[START]
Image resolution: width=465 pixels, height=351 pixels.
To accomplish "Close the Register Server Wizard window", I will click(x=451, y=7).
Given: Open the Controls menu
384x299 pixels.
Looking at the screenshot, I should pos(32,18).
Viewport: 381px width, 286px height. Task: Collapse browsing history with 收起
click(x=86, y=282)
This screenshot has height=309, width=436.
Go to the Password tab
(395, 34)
[END]
### WHAT IS ASKED:
Return every line of the listing above, unchanged and in the same order.

### SOLUTION:
Image resolution: width=465 pixels, height=351 pixels.
To accomplish "Close the Register Server Wizard window", I will click(x=451, y=7).
Given: Open the Controls menu
384x299 pixels.
Looking at the screenshot, I should pos(32,18).
Viewport: 381px width, 286px height. Task: Collapse browsing history with 收起
click(x=86, y=282)
This screenshot has height=309, width=436.
Go to the Password tab
(395, 34)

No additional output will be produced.